Slate likes what I like!

OK, this is a little bit of a cheap post, but I can't resist -- bona fide big time online magazine Slate has an article up on the "Choose Your Own Adventure" books! This opening paragraph pretty much nails why I liked them growing up:

Unlike Dungeons & Dragons, which required friends; or computer games, which required your parents to spend a lot of money; or arcade games, which required your sister to drive you to the mall, Choose Your Own Adventure books cost $1.75, and you could read them on your own.

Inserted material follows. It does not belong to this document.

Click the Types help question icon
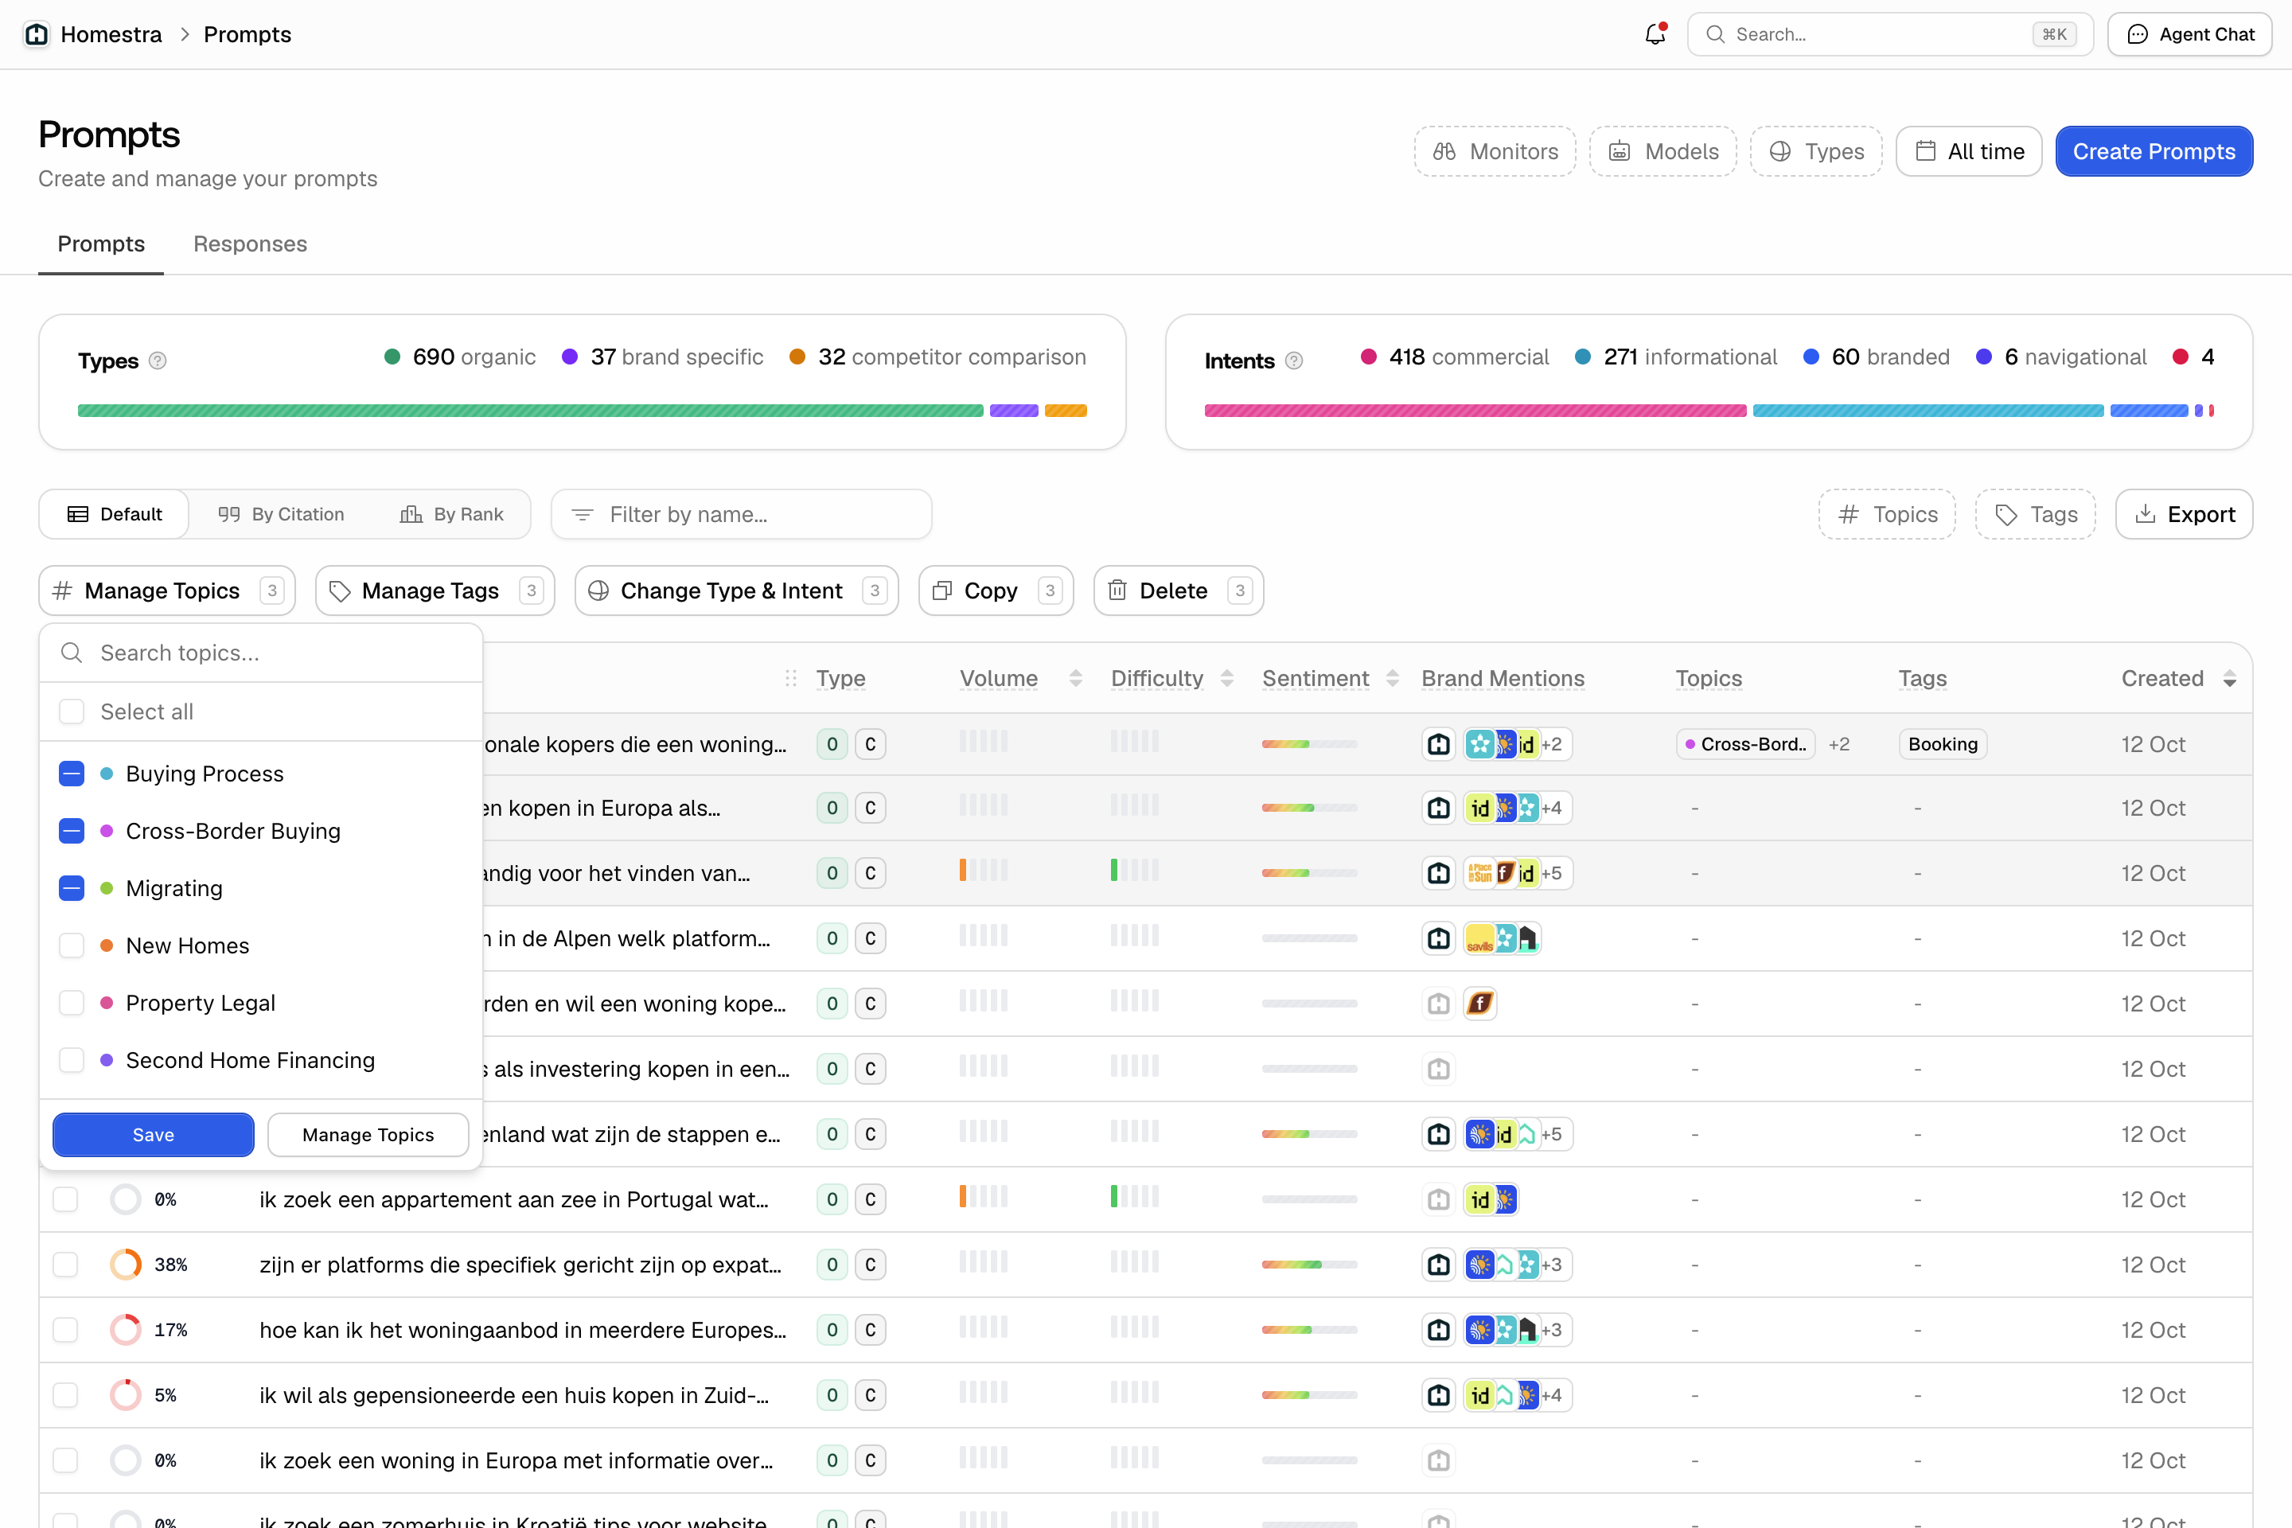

The best part was the cheating. Oh Lord, how I cheated. Holding my place, flipping forward to see what would happen, then flipping back and taking the alternate if I didn't like it. Randomly opening the book and going from wherever I landed. Starting from the ending and working my way backwards. It didn't matter that the only person I was "cheating" was me; that was part of the fun. Little did I know I was actually already accounted for:

From the start, the books were full of innovative page hacks. Readers would be trapped in the occasional time loop, forced to flip back and forth between two pages. Most memorable was Inside UFO 54-40, a book in which the most desired outcome, discovering the Planet Ultima, could only be achieved by readers who cheated and flipped through the book until they reached the page on their own. At that point, the book congratulated the reader for breaking the rules.

My biggest problem was finding the darn things. Mega-bookstores weren't around back then -- at least, not beyond the Waldenbooks in the mall, and that was 45 minutes away -- so I had to make do with the two or three adventures I'd scrounged up.

I do recall getting frustrated because there were so many other things I would've done, but they wouldn't give me the choice. Like in our latest adventure -- how about jumping onto the spider claws, climbing into the robot cleanup droid, and commandeering it? This is why I had to move on to RPGs ultimately -- not enough scope for my deviant mind.

The problem with RPGs, of course, was that you had to have other people to play them, and all too often other people who like RPGs were in short supply. I think that's what makes computer RPGs so popular -- they offer a much wider scope of action than the "Choose Your Own Adventure" types of books (though always less than face-to-face pen and paper RPGs), and you can play them alone if you need to.

I have to say, though, I might've changed my mind had I been reading Montgomery instead of Packard:

While Packard was writing the standard sword-and-sorcery story The Forbidden Castle about dragons, knights, and princesses, Montgomery unleashed the berserk House of Danger which involved super-intelligent monkeys plotting to destabilize the world economy via counterfeiting, psychic detectives, Civil War ghosts, alien abduction, holograms, age regression, cannibalism, secret environmental conspiracies, and one ending that has the reader turned into Genghis Khan.

Clearly, I backed the wrong horse!

4 Responses to Slate likes what I like!

  1. Lime says:

    My school library had a dozen or so Choose Your Own Adventure books, so I didn’t have to buy too many of my own. πŸ™‚ Did you ever play the Steve Jackson Fighting Fantasy game books? They were a little more complicated, requiring paper, pencil and dice. I only had one title, Demons of the Deep, but I enjoyed the story so much I “played” it many times after I knew exactly how to beat it.

  2. Jeff Hebert says:

    I never read them growing up, but I did download an iPhone version of one a few months ago. The interface is a little irritating but yeah, definitely a lot of fun!

  3. B. Clouser says:

    I loved the Choose Your Own Adventure books as a kid, but I soon graduated from those to versions with combat and some RPG character building elements. Books like Way of the Tiger (You get to be a ninja!) http://en.wikipedia.org/wiki/Way_of_the_Tiger
    and Lone Wolf http://en.wikipedia.org/wiki/Lone_Wolf_(gamebooks)

    were awesome because you made a character and picked abilities and then carried that character and abilities through all the books while picking up new abilities along the way. Classic. I miss those books, but apparently Lone Wolf is still going strong with movie talks, a next gen video game in the works and a fan site that collects all the stories called Project Aon. Gonna download me some nostalgia.

  4. Jeff Hebert says:

    B. Clouser, we actually did the Lone Wolf adventure here a few months back (came to an untimely demise) and I had a lot of fun with it. Cool series. Thanks so much for the link, that’s awesome! I had to buy the book secondhand online and it took a while to get it, and I didn’t think I’d be able to get the others, so this is great.